Así que si en algún momento habéis ido por la calle y habéis sentido algo de lo que he escrito recordad que se puede cambiar, OS LO PROMETO. ¿Cómo? Pues nada de varitas mágicas, aquí toca lo de siempre: currar, trabajar duro, así que ya sabéis. Meta: paseos tranquilos.

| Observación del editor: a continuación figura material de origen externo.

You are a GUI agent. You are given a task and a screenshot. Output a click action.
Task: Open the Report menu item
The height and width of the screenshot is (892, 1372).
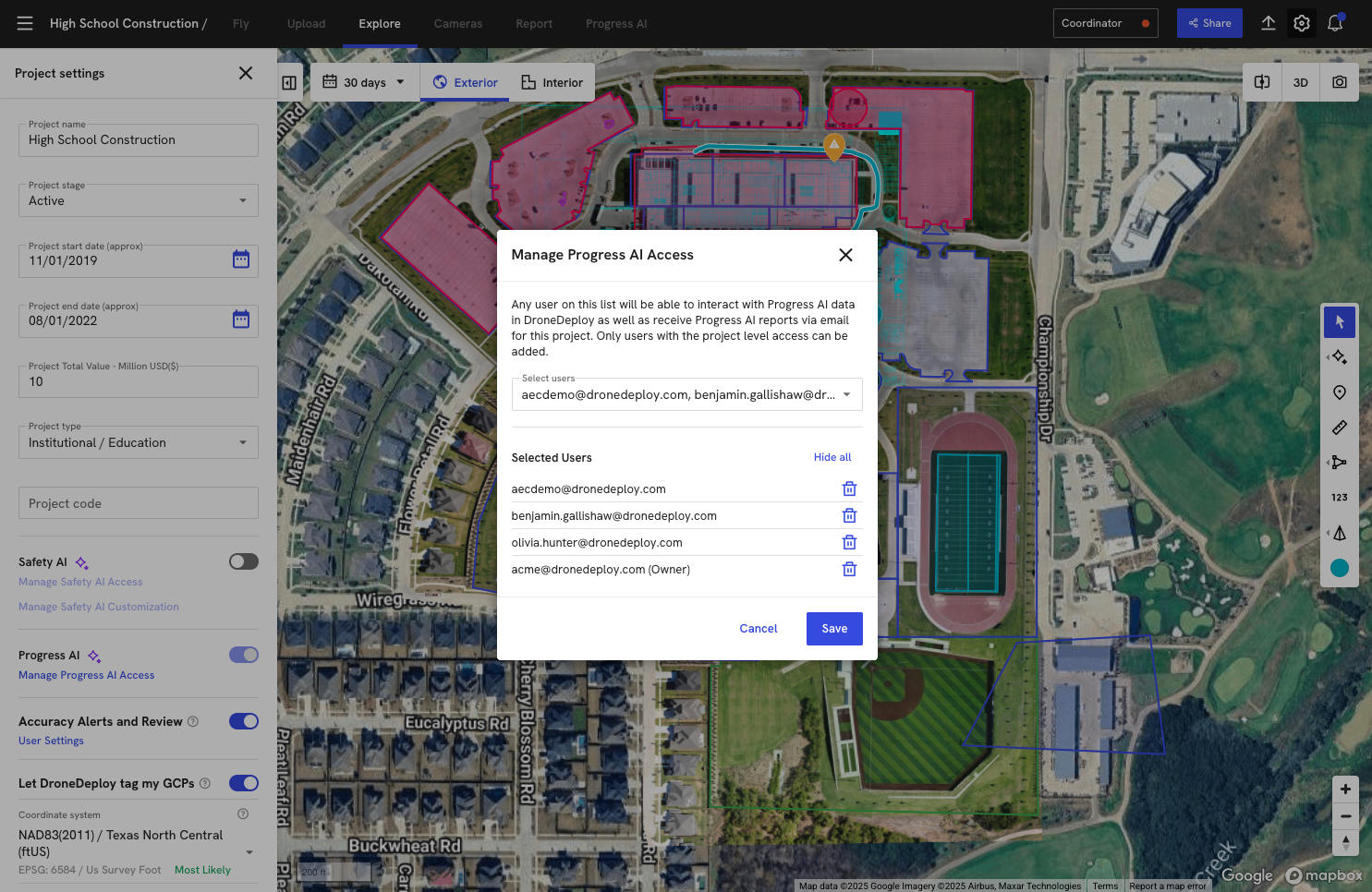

4 Respuestas a ¿Miedo a pasear por la calle? ¿Me están mirando?
  1. Susana

    Hola Rosa!! ahora que estoy en una nueva fase de mi tratamiento he decidido echar un vistazo más a fondo de estos blogs de ABB.
    He empezado leyendo este post tuyo. Me he sentido completamente identificada contigo en él. Mientras lo leía pensaba lo increible que era que dos desconocidas se sientan exactamente igual de mal en algo tan rutinario como salir a la calle… todas y cada una de tus palabras parecen escritas por mi. Malditos síntomas que nos han condicionado tanto la vida…
    Gracias por escribir y ayudarnos a las demás a seguir luchando

    • Rosa

      Hola Susana :)
      Recuerdo cuando escuchaba chicas el día de su alta contando su historia me sentía igual, era casi mágico, como si esas chicas estuvieran hablando a través de mí, ahí es cuando te das cuenta de que ciertamente estamos hablando de enfermedades con sus propios patrones que se repiten.
      Yo os ayudo a luchar, pero las que lo dais todo para curaros sois vosotros, así que me siento orgullosa y feliz por formar parte de vuestra recuperación con mi blog.
      Un abrazo enorme, aprovecha todo lo que puedas de tu tratamiento, verás lo rápido que siguen mejorando la cosas.
      Un abrazo enorme.

  2. Clara

    Hola Rosa! Veras, encontre esta pagina por la revista glamour! Empece a leer y me pareció interesante. La verdad es que me pasa exactamente lo que escribes en esta entrada…cada palabra…pensaba que solo me pasaba a mi. Estoy segura de que no tengo una enfermedad ahora mismo, y no me veo capaz de llegar a más, pero creo que tengo un problema o me estoy volviendo un poco loca. No es normal que piense todo lo que pones…o que al entrar en un probador no me atreva a mirar al espejo (Con lo que me gusta ir de compras…)
    Necesitaba escribirlo aunque me siento fatal, porque sé que hay personas que de verdad están mal…pero te he leido, he visto tus videos (me he partido de risa también) y me decidí a escribirte algo.
    Gracias

  3. Rosa

    Hola Clara!
    Si eres incapaz de mirarte al espejo, de hacer cosas que realmente te harían vivir una vida plena, entonces, Clara, de verdad que te recomiendo que vayas a un especialista, porque no eres feliz así, no tiene nada de vergonzoso acercarse a una clínica para que valoren qué te ocurre realmente, quizá necesites un poco de ayuda, nadie dice que estés enferma, pero no dejes que esto se haga más grande, porque no se trata de lo que seas capaz de hacer, se trata de lo infeliz que puedes llegar a ser si no solucionas esos detalles de tu vida.